After the initialisation, step 2 of Figure 10 starts. The chemical composition of the melt is read and the state is obtained. According to this and the current experience of the agent, the model takes the most suitable action. The model simulates the chosen amount of oxygen being blowen (Figure 10, step 3). For this action, an approximate constant flow rate at the oxygen valve of 8 m³/min is considered. Then, the chemical composition is measured:

If the state is a target state (“super-successful” or “simple-successful” target states), the heat ends and the agent receives a positive reward of 10 or 0, respectively;
If the C content of the state is below 0.1%, the heat ends, regardless of the contents of the other chemical elements of the state, and the agent receives a very negative reward of −50;
If the state does not fit above criteria, the reward is −10. If the number of actions taken by the agent surpasses six the heat ends, otherwise another suitable action is taken (return to step 2).
After the end of the heat simulation, whether successful or unsuccessful, the training continues with the initilisation of a new heat (return to step 1 of Figure 10).

4. Results

After executing the training with the model described above, the generated experience and the performance of the RL agent in that training phase were evaluated. To this end, several aspects were analysed. The first and most general one was the number of successful heats, where failures were considered as those that surpassed the maximum number of actions per heat or where the carbon was excessively reduced (below 0.1%). The training assessment was that 16,034 of the total 30,000 simulated heats ended the oxygen blowing process successfully, representing 53.45% of the heats. However, it is more interesting to focus on the performance of the agent during the exploitation period (from heat 15,000 when ε = 0) because this will be how the operator support system will behave when it is operational. In the exploitation period, which corresponds to the second half of the training with the model, the agent exploits the knowledge gained during the first half of the training in order to achieve the target state. Considering this part of the simulation, the evaluation was slightly enhanced and 57.34% of the heats in this period were successful. Table 7 shows the number of heats successfully ended by their final states.

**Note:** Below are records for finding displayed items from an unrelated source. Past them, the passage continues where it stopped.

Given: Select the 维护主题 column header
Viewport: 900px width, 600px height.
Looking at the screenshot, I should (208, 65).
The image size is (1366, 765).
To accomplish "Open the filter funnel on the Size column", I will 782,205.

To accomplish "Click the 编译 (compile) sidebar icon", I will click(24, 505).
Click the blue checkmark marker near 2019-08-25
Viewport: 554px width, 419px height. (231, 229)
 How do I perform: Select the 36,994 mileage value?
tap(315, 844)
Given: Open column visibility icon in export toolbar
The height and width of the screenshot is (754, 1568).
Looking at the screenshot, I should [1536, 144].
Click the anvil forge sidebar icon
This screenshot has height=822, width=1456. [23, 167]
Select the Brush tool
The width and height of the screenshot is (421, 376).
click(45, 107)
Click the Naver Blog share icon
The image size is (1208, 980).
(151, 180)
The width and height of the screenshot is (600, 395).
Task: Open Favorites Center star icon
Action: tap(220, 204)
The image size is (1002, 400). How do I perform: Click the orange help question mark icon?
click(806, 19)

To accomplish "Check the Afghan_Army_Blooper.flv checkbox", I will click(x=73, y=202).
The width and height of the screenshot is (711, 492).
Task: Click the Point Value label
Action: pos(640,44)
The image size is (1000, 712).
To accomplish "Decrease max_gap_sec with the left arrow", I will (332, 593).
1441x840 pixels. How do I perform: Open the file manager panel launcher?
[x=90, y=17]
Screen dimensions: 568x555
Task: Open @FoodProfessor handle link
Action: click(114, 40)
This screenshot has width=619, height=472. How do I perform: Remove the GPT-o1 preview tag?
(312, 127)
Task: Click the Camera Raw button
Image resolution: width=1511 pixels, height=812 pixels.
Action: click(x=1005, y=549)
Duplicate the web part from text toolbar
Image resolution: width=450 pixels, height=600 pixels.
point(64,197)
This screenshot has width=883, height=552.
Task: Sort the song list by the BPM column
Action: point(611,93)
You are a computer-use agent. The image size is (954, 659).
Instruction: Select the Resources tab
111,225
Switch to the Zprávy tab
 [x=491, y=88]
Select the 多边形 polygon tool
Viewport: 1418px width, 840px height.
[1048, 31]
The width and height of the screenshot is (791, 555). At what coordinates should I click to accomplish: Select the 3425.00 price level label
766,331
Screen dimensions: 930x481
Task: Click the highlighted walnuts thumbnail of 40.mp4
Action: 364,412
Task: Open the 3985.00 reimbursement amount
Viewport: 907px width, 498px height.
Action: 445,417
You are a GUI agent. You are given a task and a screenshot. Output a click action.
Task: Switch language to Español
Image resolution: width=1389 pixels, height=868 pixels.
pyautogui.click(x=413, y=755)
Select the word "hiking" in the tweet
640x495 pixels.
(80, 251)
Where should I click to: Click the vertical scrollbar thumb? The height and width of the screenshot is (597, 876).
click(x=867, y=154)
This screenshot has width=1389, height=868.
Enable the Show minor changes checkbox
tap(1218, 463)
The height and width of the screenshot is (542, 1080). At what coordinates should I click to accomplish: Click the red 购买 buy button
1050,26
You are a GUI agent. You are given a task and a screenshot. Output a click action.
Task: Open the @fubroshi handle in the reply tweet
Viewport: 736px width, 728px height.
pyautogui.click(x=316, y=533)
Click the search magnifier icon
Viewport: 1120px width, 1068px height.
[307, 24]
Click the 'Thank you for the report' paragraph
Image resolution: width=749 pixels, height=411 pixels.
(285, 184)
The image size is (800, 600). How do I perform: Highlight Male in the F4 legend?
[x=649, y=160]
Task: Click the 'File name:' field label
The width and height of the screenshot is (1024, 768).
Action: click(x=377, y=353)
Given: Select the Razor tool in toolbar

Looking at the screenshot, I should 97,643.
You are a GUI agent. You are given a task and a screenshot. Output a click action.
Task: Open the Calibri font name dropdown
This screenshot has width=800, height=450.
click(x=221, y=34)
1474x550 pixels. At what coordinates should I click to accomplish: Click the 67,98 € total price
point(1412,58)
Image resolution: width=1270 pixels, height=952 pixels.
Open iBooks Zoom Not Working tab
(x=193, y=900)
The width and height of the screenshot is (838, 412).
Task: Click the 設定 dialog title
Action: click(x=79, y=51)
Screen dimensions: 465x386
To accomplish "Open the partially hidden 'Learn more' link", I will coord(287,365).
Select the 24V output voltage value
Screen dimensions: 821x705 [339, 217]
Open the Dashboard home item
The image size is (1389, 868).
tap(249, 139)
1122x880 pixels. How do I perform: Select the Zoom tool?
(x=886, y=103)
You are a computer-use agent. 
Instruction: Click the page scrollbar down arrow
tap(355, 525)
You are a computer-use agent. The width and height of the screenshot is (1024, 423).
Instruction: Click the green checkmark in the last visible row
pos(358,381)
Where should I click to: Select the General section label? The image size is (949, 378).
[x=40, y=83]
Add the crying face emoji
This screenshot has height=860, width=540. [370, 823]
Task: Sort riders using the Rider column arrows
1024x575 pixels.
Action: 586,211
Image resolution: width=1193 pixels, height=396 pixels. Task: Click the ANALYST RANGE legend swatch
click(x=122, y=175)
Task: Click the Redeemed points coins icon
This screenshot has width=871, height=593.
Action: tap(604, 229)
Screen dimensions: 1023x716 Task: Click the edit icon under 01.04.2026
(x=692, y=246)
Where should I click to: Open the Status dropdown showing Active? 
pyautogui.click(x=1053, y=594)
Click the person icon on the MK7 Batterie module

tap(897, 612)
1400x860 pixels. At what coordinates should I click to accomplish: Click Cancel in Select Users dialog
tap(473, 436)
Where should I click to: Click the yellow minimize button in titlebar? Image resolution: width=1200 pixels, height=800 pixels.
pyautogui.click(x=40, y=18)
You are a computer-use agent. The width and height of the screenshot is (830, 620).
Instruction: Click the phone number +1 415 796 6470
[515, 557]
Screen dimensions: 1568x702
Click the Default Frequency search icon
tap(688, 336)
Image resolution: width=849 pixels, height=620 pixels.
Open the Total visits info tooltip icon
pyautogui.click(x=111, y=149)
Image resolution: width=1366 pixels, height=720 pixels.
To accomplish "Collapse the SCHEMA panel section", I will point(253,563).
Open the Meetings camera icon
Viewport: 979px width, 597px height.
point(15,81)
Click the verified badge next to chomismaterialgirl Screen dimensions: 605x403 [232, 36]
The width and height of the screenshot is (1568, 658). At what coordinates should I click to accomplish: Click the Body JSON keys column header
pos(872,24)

From the table above, it can be deduced that the exploitation training meant that the agent tended to end the oxygen blowing process successfully, as reflected by a 14% increase in successful heats when the agent behaved greedily. Comparing the performance of the agent in the exploitation phase with the results obtained historically with the decisions of the operators, the success rate improves from 45.09% to 57.34%, which represents an increase of just over 12%. This general improvement summarises the benefits of using the OSS:

Time, materials and energy are saved, as the resources spent on the previous steps are less likely to be wasted;
As a consequence of the above, there is an increase in productivity;
Both of the above benefits would positively affect the profits of the company.

Regarding the blown oxygen, Figure 12 presents the total amount of blown oxygen from the successful heats during the exploitation phase. This figure shows that most heats needed to blow 40 or 45 m³ of oxygen. However, the super-successful target state was most often reached with the first of the two aforementioned rates. Moreover, it can be observed that less than 50 m³ of oxygen was blown in many successful heats. This is in line with the approximation mentioned in Section 3.2 that states that the target amount of oxygen to be blown for medium heats is around 40 m³.

Although the amount of blown oxygen influences the duration of the EAF oxygen blowing process, the number of actions taken is also relevant. This is because blowing oxygen after the first time involves other operations, such as preparing the handheld lance and taking a sample to analyse the melt composition, which further increases the duration of the process.

The results regarding this indicator have can be interpreted in two ways. On the one hand, if all simulated heats in the exploitation period are considered, it can be observed that there is an increase of 3% of the number of successful heats achieved when blowing once (63 heats out of 173 heats in the historical database against 5949 heats out of 15,000 heats). On the other side, if only successful heats are taken into account, the RL agent causes an increase in the number of actions per heat, reducing the number of successful heats with a single action by 10%. This slightly increases the average duration of the process due to the operations involved in blowing oxygen. However, this is preferable if a higher success rate is achieved, as in the overall computation the processing time for each heat is reduced. Furthermore, this follows the dynamics described in Reward Signal, with reaching the target in more than one action being preferable to blowing excess oxygen and having to reject the heat.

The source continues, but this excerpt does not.